At least 40 civilians and probably as many troops have died in the past four months, and over 60 people have been arrested.

People talk about the violence in hushed tones, and sometimes not at all. "We can't talk here; even the cups have eyes," said a customer at a roadside restaurant. A helicopter circled overhead.

Fear feeds the rumour mill. In the capital of neighbouring North Sumatra province, Medan, there are stories that rebels set fire to 80 shops in the Acehnese town of Langsa. Acehnese shopowners sitting in burnt-out market stalls in Langsa itself say an electrical fault in a bakery caused the fire.

Foreigners working at the massive government-run natural-gas plant, which provides Jakarta with foreign exchange and adds to local resentment of central goverment, are reluctant to travel by road.

"I wouldn't dream of driving up there," said a seismologist in Medan, 300 kms (180 miles) south of the Lhokseumawe gas plant where he works. "There are so many people out of uniform you have no way of knowing who's who."

"A senior navy officer told us you should never stop at roadblocks unless there's uniformed police AND army AND special forces," another foreign contractor said.

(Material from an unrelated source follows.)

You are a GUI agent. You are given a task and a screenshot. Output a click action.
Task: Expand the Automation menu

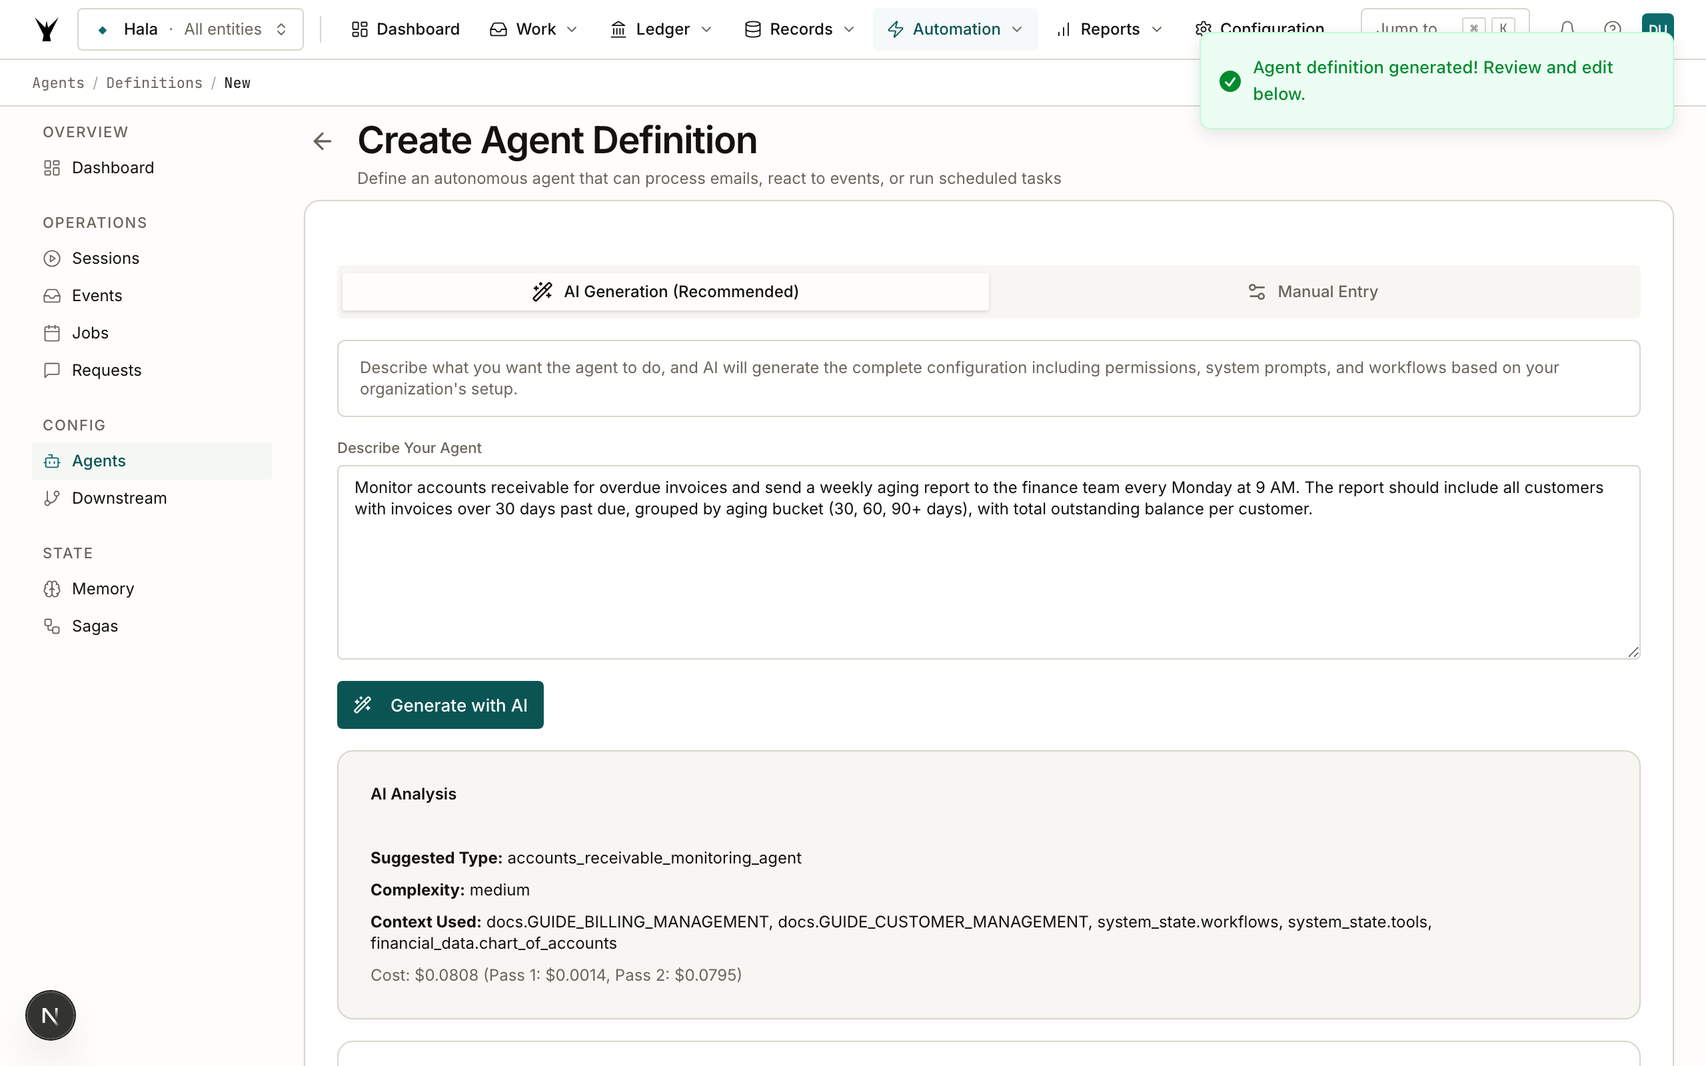955,29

The smart housing complex where foreigner oil workers live is patrolled at night by heavily armed soldiers in jeeps. "It's kind of a downer having the floodlights turned on you when you're coming home from a party," a resident said.

Local Acehnese don't feel threatened by the rebels, and some analysts say the rebels have the tacit support of 80 per cent of the people, who are happy to see the Javanese and the army taken down a peg or two.

"Why should I be scared? I belong here," said a bus driver who covers the route from Lhokseumawe south to Medan. "For me it's a good business. When the transmigrants were leaving the bus was jam full every day."